23 Aralık 2007 Pazar

Goa to host first legal electronic dance festival

MUMBAI: Led Zepellin’s reunions show at O2, London earlier this month was Jim Baggot’s last project. He has been producer for Glastonbury’s dance stages over the last decade.

This time, the producer who has also worked with Bruce Springsteen and Nelly Furtado, is a consultant for Sunburn Goa 2007, scheduled to be held over this weekend. The organizers flash him as one of their trump cards over the last music festival Goa saw, the Big Chill in April.

This is the second two day festival that India, and Goa more specifically, will see in 2007. However Devraj Sanyal, the CEO of PDM points out that this will be the first legal electronic dance festival in the country. Raves not counted.

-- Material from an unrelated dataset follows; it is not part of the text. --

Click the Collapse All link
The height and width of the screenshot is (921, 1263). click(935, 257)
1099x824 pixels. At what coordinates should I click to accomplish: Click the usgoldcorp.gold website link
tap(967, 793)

The organisers are quick to highlight other differences. For instance, Nikhil Chinapa, the creative head and co-founder, says that he, “just wanted a party that was completely homegrown. This festival is going to be like that and not imported.” The VJ/DJ/MC is referring to the artist line-up.

Half of the 40 artists performing at Sunburn will be Indian. These include artists like Jalebi Cartel, Shaii’r and Func and the Midival Punditz. The Big Chill on the other hand had almost all their artists flown in, including those of Indian origin. Another key difference is that The Big Chill had a mix of more traditional live performers.

This time, playing the new fangled ‘instruments’ like turn tables and mixers are internationally known names like Carl Cox, Above and Beyond and Axwell. The sounds of these musicians will be boomed across 20,000 square meters with a capacity of 7,000 people.

What Jim Baggot brings with him is the technical knowhow to ensure that the V-dosc line array speaker system spreads 110 decibels evenly across the two dance floors. His expertise extends to the stage decor and lighting as well. “to me, there’s nothing better than being outside,” he says, adding that lighting will play a critical role given the fact that the festival is being filmed. The performance areas of the two main stages are around 200 feet apart.

During sunset, a third stage will come alive on the sands offering the west cost sunset as a backdrop. This stage is accessible to people who are not a part of the festival as well a free-for-all party. The core party is far from free with tickets currently priced at Rs 2,500 for the two days. It will go up to Rs 3,500 during the last few days upto the party. So far 1,800 tickets have been sold online and the organizers are expecting to see another 5000 tickets start moving as soon their publicity campaign begins.

The party, despite other reports does not go on uninterrupted for 48 hours. It begins at 10 in the morning on both days and wraps up by 11pm. With the support of the local police the festival aims to stay clean. Plain clothes police among the party-goers, will ensure the Goa-regulars leave their candy and stamp collections at home. Clean partying is the theme of the season, with the dance community Submerge driving the online buzz. The community aims at bringing together electronic music fans in India.

Also on board is the Ministry of Tourism. Aman Anand, the festival director, says that the festival enjoys support from the Ministry and that they are aware of the revenue potential that such events bring to the state. With the support of the government, the frequency of such events is bound to increase.

The intent is to make it as big as the biggest party Chinapa attended in Amsterdam Dance Valley, which had 13 stages and DJ Tiesto enthralling 85,000 people at the grand finale. Right now with a capacity of 7,000 people and two stages Chinapa says, “We have a long way to go and I’m happy to make the journey no matter how long it takes.”